PROBLEM REQUIREMENTS
Every line of the listing must be reproduced as it stands. Leave the images behind.

MATERIAL PROVIDED
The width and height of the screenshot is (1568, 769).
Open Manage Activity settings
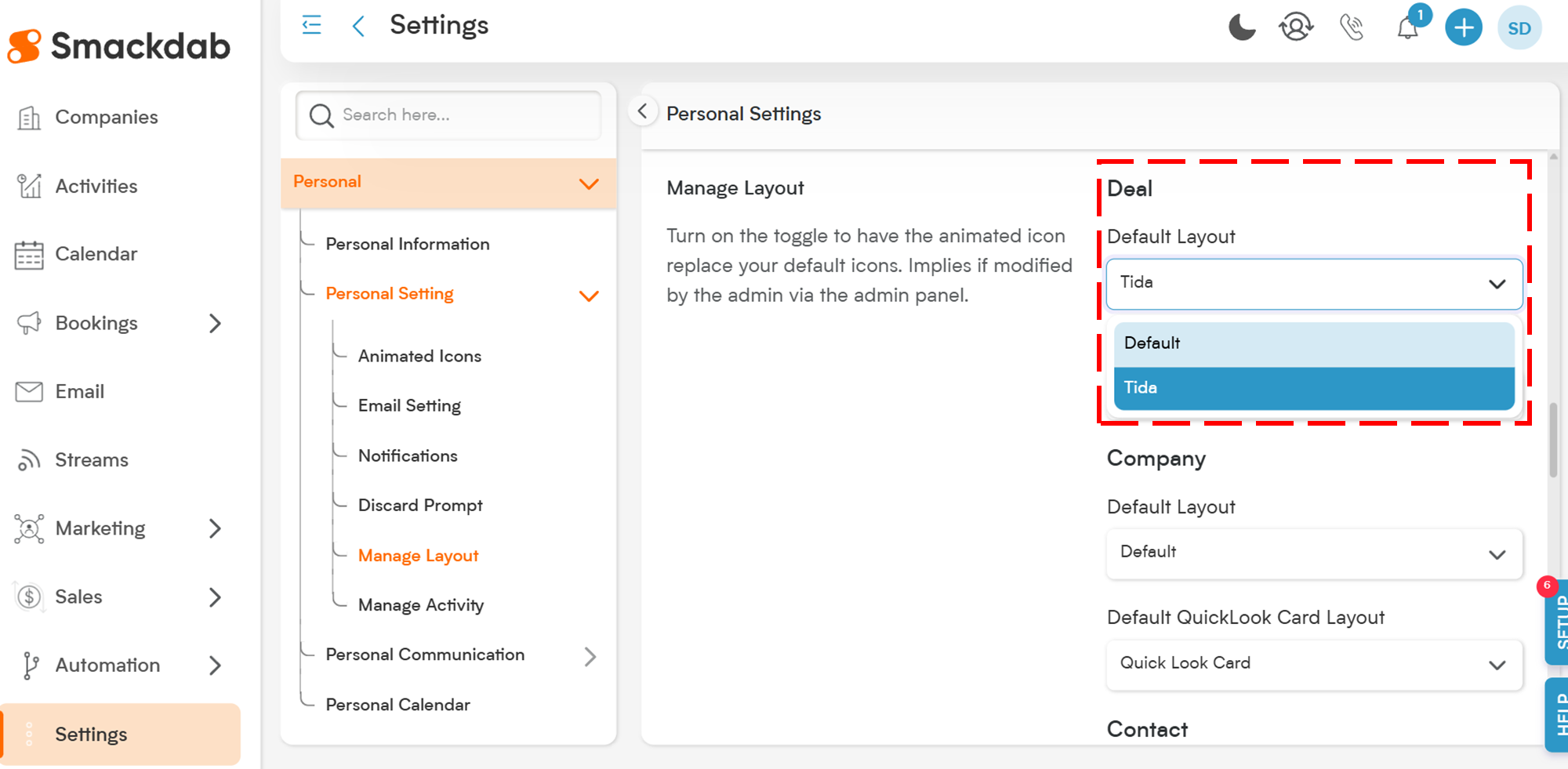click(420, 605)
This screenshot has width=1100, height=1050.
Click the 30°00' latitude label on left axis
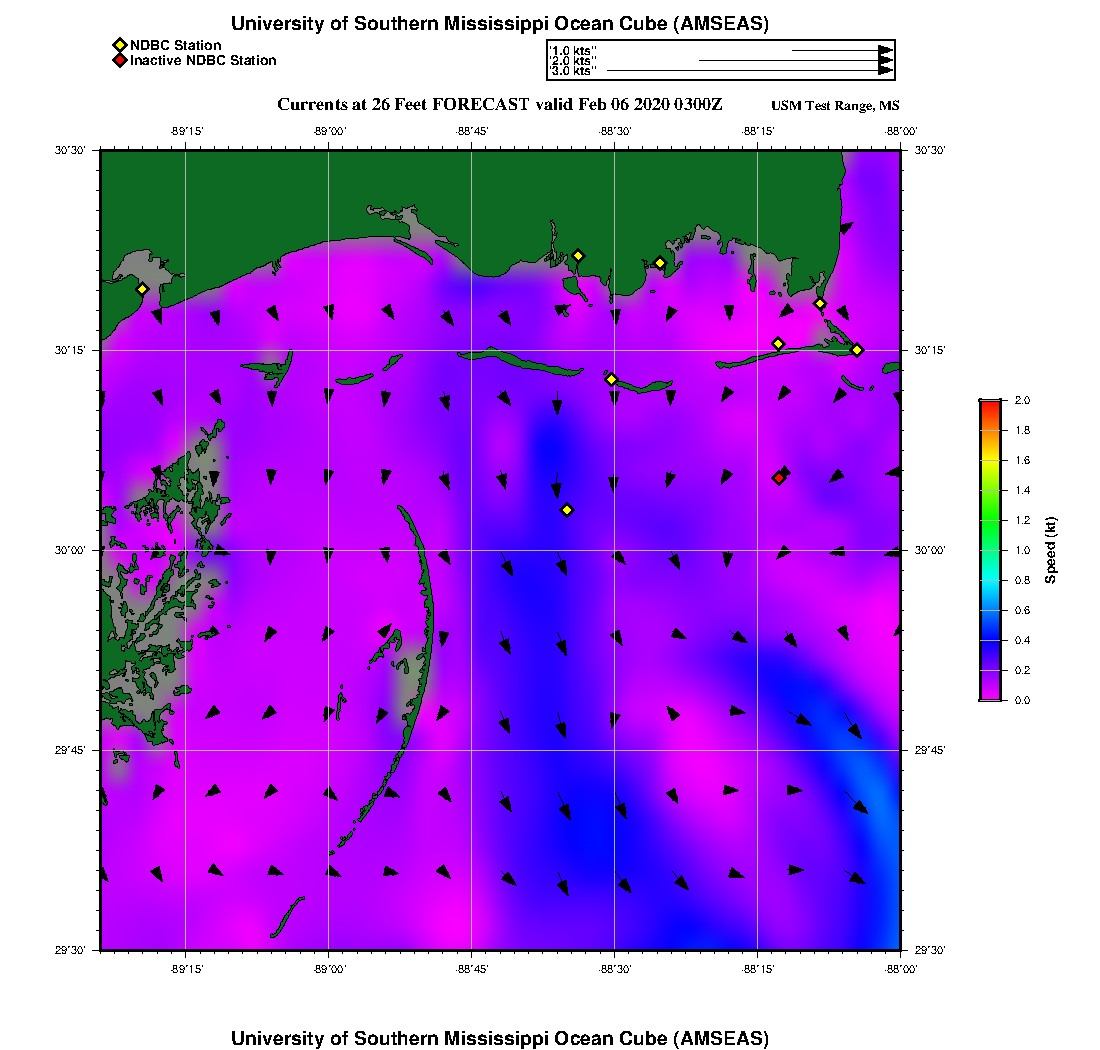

SOLUTION TO THIS PROBLEM
The width and height of the screenshot is (1568, 769).
Open Manage Activity settings
click(420, 605)
This screenshot has width=1100, height=1050.
Click the 30°00' latitude label on left axis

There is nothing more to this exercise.